Exercise aim:
Give every line of the listing word for word, beginning at the first and including the line with "Select HD 4K resolution" as the last.

Excerpted data:
_ _ _ _ _ _ _

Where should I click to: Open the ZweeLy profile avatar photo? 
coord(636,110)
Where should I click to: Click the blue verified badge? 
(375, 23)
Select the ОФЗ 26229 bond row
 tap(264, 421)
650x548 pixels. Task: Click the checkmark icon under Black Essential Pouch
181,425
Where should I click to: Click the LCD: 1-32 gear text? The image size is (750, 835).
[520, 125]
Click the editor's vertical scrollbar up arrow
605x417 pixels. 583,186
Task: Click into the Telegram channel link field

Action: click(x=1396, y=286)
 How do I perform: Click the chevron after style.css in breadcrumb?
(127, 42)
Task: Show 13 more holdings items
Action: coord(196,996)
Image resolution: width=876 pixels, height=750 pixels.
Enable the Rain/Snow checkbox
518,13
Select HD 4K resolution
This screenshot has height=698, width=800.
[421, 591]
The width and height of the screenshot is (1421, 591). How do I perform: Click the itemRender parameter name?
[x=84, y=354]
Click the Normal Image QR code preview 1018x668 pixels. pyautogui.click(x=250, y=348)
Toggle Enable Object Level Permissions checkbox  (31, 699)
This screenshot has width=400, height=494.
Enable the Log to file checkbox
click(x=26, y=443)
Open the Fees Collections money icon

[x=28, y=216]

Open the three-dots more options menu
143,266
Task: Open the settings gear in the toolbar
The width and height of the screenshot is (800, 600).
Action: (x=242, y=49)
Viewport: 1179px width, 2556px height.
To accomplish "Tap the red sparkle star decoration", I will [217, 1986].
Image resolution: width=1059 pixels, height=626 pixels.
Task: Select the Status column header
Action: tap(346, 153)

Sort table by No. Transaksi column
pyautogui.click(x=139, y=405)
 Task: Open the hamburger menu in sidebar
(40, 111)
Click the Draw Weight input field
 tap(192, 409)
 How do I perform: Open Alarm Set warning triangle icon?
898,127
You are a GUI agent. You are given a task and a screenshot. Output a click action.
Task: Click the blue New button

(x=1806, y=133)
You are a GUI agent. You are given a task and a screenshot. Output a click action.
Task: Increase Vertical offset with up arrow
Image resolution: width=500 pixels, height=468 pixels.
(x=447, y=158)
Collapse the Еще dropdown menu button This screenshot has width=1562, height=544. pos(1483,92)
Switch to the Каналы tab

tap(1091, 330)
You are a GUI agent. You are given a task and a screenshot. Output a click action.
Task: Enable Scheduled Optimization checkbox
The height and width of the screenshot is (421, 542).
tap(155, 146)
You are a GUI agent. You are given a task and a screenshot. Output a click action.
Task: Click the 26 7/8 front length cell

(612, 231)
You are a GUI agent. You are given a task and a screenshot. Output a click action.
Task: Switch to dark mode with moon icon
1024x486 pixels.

_ _ _ _ _ _ _

Result of the exercise:
Where should I click to: Open the ZweeLy profile avatar photo? 
coord(636,110)
Where should I click to: Click the blue verified badge? 
(375, 23)
Select the ОФЗ 26229 bond row
 tap(264, 421)
650x548 pixels. Task: Click the checkmark icon under Black Essential Pouch
181,425
Where should I click to: Click the LCD: 1-32 gear text? The image size is (750, 835).
[520, 125]
Click the editor's vertical scrollbar up arrow
605x417 pixels. 583,186
Task: Click into the Telegram channel link field

Action: click(x=1396, y=286)
 How do I perform: Click the chevron after style.css in breadcrumb?
(127, 42)
Task: Show 13 more holdings items
Action: coord(196,996)
Image resolution: width=876 pixels, height=750 pixels.
Enable the Rain/Snow checkbox
518,13
Select HD 4K resolution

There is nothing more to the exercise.